In the records below, write out the lines starting at the line that contains "At what coordinates should I click to accomplish: Toggle" and ending at the line that contains "Looking at the screenshot, I should pos(86,299).", with both of those lines included.
──────────
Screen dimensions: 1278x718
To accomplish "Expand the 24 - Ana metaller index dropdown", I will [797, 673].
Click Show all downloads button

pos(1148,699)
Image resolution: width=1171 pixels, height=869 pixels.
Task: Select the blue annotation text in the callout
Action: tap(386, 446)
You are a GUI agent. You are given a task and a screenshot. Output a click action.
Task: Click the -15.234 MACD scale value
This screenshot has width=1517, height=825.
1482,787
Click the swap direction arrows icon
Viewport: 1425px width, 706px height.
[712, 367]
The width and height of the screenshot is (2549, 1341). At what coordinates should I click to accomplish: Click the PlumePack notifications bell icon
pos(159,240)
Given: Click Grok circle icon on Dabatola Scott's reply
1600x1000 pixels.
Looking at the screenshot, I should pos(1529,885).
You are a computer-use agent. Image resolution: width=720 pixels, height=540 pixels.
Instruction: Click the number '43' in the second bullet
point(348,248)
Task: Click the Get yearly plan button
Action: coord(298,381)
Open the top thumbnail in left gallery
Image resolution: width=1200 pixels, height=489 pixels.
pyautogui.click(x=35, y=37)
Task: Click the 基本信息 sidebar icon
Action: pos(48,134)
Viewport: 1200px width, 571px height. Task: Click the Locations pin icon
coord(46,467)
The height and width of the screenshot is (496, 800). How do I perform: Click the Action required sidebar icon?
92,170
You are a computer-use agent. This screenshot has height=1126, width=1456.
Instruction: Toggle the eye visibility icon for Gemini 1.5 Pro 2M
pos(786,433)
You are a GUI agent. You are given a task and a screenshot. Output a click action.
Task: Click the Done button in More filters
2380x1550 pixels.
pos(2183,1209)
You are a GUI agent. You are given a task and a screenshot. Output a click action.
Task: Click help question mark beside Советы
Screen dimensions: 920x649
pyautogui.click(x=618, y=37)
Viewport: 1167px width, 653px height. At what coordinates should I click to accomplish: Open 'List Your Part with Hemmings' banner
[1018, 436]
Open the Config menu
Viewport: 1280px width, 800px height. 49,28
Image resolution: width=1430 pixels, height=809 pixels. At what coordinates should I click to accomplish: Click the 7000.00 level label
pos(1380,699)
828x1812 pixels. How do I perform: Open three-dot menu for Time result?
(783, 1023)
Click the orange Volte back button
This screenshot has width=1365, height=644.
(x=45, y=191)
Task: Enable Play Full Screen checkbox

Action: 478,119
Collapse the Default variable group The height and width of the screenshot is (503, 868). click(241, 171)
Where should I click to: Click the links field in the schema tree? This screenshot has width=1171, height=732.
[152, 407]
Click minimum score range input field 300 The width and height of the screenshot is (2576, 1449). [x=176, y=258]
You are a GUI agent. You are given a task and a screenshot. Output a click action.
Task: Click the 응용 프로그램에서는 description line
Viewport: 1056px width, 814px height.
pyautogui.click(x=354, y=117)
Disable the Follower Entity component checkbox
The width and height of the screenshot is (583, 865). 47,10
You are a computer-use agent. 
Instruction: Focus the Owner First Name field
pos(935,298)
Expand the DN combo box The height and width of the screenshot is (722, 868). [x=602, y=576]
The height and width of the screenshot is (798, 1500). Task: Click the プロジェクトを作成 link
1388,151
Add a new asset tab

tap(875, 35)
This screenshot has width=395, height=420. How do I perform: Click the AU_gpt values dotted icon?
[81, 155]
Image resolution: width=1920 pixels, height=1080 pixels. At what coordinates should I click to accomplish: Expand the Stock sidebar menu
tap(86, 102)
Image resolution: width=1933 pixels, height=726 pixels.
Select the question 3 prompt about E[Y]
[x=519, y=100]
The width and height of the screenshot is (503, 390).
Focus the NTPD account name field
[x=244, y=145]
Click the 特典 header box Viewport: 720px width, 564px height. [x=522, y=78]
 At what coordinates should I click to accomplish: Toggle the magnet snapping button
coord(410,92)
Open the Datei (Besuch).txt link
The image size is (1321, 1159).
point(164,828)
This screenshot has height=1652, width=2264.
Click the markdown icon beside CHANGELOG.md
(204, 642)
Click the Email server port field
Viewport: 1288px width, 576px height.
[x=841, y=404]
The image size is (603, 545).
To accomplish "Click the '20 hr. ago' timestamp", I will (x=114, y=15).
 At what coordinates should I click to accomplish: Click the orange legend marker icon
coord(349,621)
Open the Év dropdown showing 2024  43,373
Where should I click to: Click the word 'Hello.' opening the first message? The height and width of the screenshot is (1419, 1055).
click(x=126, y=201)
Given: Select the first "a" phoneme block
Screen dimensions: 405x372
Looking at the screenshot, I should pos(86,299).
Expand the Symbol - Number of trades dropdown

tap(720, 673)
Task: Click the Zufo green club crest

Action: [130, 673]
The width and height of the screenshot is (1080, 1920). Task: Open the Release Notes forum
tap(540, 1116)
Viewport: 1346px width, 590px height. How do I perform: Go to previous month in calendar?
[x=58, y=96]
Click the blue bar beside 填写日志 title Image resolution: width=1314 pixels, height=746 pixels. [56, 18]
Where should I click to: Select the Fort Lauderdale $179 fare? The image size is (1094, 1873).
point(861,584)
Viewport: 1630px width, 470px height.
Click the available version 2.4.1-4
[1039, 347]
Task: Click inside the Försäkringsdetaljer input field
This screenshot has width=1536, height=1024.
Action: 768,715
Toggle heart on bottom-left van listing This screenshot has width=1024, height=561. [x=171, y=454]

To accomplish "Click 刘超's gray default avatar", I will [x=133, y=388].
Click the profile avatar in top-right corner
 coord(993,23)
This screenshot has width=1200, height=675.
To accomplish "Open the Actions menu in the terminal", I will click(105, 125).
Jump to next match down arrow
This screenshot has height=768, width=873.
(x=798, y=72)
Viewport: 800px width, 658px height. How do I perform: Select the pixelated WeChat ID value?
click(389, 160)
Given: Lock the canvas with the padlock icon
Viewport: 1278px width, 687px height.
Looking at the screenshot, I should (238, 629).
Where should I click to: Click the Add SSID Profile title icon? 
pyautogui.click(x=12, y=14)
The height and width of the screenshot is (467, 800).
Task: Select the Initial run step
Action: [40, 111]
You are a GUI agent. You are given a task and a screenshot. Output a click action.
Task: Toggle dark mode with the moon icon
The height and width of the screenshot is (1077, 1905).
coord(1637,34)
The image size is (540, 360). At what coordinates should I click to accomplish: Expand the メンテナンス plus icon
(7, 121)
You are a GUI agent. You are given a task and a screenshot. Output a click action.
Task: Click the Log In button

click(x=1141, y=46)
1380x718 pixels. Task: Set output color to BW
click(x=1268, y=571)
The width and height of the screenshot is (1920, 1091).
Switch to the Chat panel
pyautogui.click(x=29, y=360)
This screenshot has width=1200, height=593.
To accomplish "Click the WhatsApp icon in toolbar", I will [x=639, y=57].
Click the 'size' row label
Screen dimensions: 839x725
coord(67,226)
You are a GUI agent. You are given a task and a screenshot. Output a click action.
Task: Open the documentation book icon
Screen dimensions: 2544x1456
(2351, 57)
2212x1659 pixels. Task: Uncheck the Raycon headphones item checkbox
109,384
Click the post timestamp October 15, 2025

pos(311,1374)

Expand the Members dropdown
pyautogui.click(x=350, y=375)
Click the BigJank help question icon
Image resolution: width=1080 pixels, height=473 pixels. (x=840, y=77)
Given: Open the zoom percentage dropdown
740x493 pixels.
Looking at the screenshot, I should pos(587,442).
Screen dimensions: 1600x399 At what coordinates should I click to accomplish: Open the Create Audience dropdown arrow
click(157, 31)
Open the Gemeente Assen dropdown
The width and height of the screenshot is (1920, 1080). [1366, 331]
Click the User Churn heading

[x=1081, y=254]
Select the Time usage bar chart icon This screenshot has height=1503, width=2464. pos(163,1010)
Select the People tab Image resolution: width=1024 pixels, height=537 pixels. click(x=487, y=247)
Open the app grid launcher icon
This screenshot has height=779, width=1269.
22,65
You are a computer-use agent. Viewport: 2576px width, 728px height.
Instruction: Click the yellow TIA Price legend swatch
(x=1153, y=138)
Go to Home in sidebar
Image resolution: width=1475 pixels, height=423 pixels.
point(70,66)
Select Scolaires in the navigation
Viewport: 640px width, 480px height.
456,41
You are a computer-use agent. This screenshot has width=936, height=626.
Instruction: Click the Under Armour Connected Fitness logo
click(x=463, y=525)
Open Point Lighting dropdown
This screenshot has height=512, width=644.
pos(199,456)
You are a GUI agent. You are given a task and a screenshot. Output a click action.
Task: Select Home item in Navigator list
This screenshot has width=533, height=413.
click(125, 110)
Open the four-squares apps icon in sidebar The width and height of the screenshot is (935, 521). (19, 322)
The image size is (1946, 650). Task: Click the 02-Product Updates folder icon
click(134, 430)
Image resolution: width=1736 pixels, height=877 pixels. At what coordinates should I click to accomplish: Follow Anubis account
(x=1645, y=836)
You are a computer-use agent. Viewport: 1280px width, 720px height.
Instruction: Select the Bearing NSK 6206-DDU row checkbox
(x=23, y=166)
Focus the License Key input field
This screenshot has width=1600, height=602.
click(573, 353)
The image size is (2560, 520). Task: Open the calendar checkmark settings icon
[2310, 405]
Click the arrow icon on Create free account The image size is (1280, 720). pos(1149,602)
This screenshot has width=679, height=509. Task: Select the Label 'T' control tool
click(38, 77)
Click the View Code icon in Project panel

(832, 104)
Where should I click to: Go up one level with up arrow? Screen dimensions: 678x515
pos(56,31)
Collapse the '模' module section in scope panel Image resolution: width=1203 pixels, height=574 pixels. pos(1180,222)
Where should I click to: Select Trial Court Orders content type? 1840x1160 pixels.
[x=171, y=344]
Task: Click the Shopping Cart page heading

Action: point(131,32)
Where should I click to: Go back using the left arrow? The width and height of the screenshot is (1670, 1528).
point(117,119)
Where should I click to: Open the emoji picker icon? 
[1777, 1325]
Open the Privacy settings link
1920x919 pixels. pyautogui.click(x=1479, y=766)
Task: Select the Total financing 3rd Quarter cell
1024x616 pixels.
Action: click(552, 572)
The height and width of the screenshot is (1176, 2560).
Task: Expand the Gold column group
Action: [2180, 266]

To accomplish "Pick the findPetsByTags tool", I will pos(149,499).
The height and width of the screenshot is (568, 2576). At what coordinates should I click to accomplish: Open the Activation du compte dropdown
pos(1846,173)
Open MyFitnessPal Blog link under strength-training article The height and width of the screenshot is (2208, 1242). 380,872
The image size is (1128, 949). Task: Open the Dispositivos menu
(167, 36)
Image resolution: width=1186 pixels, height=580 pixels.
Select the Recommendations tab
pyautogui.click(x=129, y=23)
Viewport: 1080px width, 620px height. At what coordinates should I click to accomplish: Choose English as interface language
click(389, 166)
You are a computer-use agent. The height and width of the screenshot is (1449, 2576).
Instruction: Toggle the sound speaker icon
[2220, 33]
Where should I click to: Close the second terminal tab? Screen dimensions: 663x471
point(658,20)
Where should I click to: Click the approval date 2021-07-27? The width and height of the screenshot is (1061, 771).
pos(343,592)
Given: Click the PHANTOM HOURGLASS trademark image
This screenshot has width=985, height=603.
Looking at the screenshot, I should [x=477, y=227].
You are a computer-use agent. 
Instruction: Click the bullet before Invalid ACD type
──────────
RESPONSE
 At what coordinates should I click to accomplish: Toggle the magnet snapping button
coord(410,92)
Open the Datei (Besuch).txt link
The image size is (1321, 1159).
point(164,828)
This screenshot has height=1652, width=2264.
Click the markdown icon beside CHANGELOG.md
(204, 642)
Click the Email server port field
Viewport: 1288px width, 576px height.
[x=841, y=404]
The image size is (603, 545).
To accomplish "Click the '20 hr. ago' timestamp", I will (x=114, y=15).
 At what coordinates should I click to accomplish: Click the orange legend marker icon
coord(349,621)
Open the Év dropdown showing 2024  43,373
Where should I click to: Click the word 'Hello.' opening the first message? The height and width of the screenshot is (1419, 1055).
click(x=126, y=201)
Given: Select the first "a" phoneme block
Screen dimensions: 405x372
Looking at the screenshot, I should pos(86,299).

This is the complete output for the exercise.